DO THIS -> Convert the lines below, from the one containing "Task: Open the" through the last line, into a Markdown table with the columns Row and Line, omitting any blank lines.

#### GIVEN RECORDS

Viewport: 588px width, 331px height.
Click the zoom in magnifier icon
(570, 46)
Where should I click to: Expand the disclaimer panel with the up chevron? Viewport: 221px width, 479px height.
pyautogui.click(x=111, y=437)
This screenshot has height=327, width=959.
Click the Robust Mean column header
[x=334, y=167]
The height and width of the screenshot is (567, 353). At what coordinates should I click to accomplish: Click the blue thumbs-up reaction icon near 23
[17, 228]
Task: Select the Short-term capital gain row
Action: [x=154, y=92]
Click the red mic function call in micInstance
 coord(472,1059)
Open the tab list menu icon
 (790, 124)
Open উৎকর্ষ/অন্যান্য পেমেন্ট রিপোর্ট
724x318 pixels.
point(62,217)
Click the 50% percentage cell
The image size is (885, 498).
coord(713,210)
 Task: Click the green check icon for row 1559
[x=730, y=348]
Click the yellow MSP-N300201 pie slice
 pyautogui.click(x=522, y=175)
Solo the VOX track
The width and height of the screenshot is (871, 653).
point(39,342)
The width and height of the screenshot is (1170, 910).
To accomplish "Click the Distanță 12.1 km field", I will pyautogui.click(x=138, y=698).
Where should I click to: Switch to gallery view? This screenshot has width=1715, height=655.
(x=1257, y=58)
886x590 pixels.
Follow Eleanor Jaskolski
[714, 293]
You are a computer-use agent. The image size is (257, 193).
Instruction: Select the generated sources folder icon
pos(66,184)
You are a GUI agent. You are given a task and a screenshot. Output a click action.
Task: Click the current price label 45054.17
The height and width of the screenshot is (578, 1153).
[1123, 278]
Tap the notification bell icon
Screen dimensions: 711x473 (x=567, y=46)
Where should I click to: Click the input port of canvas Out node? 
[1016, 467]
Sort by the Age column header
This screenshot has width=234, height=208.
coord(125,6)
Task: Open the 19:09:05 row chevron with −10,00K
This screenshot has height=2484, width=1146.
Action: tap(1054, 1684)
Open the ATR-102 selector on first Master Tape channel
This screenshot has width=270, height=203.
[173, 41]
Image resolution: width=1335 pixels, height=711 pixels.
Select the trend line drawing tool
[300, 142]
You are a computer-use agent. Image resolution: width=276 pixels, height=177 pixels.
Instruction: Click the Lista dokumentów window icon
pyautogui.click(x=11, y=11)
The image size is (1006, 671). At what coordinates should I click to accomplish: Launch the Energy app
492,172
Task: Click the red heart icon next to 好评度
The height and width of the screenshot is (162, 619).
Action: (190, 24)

########

ANSWER ->
| Row | Line |
|---|---|
| 1 | Task: Open the 19:09:05 row chevron with −10,00K |
| 2 | This screenshot has height=2484, width=1146. |
| 3 | Action: tap(1054, 1684) |
| 4 | Open the ATR-102 selector on first Master Tape channel |
| 5 | This screenshot has width=270, height=203. |
| 6 | [173, 41] |
| 7 | Image resolution: width=1335 pixels, height=711 pixels. |
| 8 | Select the trend line drawing tool |
| 9 | [300, 142] |
| 10 | You are a computer-use agent. Image resolution: width=276 pixels, height=177 pixels. |
| 11 | Instruction: Click the Lista dokumentów window icon |
| 12 | pyautogui.click(x=11, y=11) |
| 13 | The image size is (1006, 671). At what coordinates should I click to accomplish: Launch the Energy app |
| 14 | 492,172 |
| 15 | Task: Click the red heart icon next to 好评度 |
| 16 | The height and width of the screenshot is (162, 619). |
| 17 | Action: (190, 24) |